(Saved entries)
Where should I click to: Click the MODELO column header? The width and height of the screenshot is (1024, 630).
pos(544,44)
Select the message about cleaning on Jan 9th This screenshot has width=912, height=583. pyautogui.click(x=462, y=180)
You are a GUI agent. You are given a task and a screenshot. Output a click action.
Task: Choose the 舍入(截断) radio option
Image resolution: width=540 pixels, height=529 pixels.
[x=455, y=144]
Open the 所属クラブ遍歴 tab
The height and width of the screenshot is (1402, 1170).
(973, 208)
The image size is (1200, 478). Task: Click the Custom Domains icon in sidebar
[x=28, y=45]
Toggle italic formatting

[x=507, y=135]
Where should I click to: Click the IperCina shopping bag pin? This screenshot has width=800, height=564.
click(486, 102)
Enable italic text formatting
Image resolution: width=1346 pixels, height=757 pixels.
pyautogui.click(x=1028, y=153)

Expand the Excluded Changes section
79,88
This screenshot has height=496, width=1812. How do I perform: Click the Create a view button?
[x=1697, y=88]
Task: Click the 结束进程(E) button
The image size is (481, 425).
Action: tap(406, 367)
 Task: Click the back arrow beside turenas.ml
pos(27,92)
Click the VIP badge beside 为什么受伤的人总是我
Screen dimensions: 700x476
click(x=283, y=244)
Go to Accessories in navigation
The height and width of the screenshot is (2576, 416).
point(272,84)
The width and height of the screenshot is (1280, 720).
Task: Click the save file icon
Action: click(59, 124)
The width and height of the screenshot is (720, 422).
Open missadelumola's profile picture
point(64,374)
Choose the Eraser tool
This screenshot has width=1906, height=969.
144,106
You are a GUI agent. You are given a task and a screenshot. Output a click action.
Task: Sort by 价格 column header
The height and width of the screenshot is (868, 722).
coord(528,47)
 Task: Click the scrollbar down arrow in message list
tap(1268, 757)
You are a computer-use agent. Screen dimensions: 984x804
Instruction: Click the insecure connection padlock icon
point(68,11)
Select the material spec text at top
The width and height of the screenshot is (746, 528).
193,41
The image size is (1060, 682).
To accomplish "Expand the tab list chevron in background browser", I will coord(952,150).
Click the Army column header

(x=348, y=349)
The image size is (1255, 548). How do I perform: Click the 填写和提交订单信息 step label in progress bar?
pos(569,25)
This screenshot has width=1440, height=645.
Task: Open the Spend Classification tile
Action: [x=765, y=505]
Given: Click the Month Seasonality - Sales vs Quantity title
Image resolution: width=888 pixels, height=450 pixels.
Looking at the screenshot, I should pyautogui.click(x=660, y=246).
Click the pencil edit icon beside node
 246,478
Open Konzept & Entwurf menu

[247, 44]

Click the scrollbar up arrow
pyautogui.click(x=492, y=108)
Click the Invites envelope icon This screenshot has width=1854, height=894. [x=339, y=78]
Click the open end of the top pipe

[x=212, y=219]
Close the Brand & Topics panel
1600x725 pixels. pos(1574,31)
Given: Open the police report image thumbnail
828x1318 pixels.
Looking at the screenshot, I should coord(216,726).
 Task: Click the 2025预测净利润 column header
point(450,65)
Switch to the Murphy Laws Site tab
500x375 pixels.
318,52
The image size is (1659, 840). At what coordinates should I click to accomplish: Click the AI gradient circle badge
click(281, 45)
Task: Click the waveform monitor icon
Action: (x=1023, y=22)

WHAT IS BEING ASKED => Exactly as written, please transcribe the lines from the start of the records above to the line that holds "Open the 所属クラブ遍歴 tab", both ends included.

TASK SOLUTION =>
Where should I click to: Click the MODELO column header? The width and height of the screenshot is (1024, 630).
pos(544,44)
Select the message about cleaning on Jan 9th This screenshot has width=912, height=583. pyautogui.click(x=462, y=180)
You are a GUI agent. You are given a task and a screenshot. Output a click action.
Task: Choose the 舍入(截断) radio option
Image resolution: width=540 pixels, height=529 pixels.
[x=455, y=144]
Open the 所属クラブ遍歴 tab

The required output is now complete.